TO-DO ITEM: Retype the material from the line containing "coordinates (333, 20)." up to and including the line containing "pyautogui.click(x=676, y=364)", and nothing else.

RECORDS: Begin

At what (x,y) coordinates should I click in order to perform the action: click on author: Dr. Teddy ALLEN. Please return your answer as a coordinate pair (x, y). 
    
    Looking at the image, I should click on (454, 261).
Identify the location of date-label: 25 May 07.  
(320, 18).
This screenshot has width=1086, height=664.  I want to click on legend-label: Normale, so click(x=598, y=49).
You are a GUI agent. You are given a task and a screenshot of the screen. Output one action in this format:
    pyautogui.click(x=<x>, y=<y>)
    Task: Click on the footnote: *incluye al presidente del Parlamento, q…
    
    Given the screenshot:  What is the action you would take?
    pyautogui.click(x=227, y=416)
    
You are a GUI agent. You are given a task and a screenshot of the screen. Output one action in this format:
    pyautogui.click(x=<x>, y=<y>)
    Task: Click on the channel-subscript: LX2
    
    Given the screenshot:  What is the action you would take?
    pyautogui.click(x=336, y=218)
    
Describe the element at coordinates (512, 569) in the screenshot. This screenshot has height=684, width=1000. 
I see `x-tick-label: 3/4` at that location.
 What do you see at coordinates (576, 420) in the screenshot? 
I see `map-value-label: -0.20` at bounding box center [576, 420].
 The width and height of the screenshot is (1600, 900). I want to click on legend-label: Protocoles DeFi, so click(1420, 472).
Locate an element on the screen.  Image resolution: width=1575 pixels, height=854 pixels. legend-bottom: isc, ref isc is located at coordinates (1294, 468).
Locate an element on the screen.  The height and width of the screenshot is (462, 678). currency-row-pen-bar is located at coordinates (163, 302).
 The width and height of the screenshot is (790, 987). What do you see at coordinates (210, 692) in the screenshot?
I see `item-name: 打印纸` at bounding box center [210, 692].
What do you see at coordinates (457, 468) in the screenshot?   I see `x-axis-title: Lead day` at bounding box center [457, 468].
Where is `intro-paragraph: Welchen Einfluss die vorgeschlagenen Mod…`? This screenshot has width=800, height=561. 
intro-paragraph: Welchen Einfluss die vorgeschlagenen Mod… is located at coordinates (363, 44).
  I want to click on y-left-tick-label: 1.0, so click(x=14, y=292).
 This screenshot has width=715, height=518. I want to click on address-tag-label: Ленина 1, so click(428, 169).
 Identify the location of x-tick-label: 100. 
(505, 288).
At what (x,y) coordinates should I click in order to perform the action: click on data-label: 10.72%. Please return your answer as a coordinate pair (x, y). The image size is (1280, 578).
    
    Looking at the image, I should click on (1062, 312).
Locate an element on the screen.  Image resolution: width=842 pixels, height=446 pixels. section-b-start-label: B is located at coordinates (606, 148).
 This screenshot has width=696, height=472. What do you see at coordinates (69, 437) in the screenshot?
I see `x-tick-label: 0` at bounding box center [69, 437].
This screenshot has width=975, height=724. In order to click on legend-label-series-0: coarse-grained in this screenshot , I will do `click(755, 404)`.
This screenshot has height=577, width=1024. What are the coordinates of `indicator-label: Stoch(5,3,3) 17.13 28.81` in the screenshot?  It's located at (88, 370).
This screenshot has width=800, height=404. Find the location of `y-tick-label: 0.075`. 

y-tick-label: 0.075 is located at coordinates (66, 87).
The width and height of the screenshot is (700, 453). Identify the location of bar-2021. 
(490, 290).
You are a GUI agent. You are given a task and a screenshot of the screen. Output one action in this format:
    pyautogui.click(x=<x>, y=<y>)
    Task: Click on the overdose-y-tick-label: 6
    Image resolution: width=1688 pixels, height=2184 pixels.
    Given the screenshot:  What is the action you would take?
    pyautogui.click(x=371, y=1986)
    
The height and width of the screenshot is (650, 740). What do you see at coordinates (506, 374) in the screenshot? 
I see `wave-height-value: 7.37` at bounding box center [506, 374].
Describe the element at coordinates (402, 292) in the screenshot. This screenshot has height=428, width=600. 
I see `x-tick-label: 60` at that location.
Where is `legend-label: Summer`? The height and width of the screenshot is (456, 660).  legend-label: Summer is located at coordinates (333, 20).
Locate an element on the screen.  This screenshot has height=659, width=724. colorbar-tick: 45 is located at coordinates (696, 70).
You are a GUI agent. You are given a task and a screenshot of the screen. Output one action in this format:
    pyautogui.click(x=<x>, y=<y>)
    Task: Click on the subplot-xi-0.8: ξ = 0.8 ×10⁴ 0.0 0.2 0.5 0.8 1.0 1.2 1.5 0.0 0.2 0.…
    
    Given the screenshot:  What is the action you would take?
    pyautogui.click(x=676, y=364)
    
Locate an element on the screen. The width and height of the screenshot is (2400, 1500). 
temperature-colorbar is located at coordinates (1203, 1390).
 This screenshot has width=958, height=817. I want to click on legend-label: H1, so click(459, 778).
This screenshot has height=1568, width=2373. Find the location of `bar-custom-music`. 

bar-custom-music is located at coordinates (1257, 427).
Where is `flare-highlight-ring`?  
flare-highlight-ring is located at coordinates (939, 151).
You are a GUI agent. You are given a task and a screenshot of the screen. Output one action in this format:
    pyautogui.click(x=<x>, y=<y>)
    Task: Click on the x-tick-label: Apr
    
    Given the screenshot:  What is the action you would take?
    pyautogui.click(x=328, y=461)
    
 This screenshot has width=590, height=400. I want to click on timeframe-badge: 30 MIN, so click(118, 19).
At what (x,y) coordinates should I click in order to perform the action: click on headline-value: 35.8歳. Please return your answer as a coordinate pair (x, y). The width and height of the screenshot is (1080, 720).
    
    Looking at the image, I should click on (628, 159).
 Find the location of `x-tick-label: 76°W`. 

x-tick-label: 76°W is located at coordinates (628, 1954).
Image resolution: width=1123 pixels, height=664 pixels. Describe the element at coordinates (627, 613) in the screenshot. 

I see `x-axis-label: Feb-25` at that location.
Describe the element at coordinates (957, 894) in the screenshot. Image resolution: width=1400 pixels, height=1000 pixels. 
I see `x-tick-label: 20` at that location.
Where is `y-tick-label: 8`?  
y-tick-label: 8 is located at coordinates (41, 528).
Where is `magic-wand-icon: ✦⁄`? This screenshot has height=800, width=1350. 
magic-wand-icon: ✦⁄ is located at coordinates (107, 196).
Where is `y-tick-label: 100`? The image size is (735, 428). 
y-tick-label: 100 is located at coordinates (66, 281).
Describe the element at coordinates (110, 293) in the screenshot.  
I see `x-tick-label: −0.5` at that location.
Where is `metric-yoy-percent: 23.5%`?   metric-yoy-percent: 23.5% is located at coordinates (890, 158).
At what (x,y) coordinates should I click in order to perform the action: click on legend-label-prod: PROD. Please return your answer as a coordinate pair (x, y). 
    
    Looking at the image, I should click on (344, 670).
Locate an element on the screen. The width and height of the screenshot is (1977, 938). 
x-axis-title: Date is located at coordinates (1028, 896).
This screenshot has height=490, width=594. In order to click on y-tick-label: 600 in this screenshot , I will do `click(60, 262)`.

RECORDS: End

FINISHED TASK:
Where is `legend-label: Summer`? The height and width of the screenshot is (456, 660).  legend-label: Summer is located at coordinates (333, 20).
Locate an element on the screen.  This screenshot has height=659, width=724. colorbar-tick: 45 is located at coordinates (696, 70).
You are a GUI agent. You are given a task and a screenshot of the screen. Output one action in this format:
    pyautogui.click(x=<x>, y=<y>)
    Task: Click on the subplot-xi-0.8: ξ = 0.8 ×10⁴ 0.0 0.2 0.5 0.8 1.0 1.2 1.5 0.0 0.2 0.…
    
    Given the screenshot:  What is the action you would take?
    pyautogui.click(x=676, y=364)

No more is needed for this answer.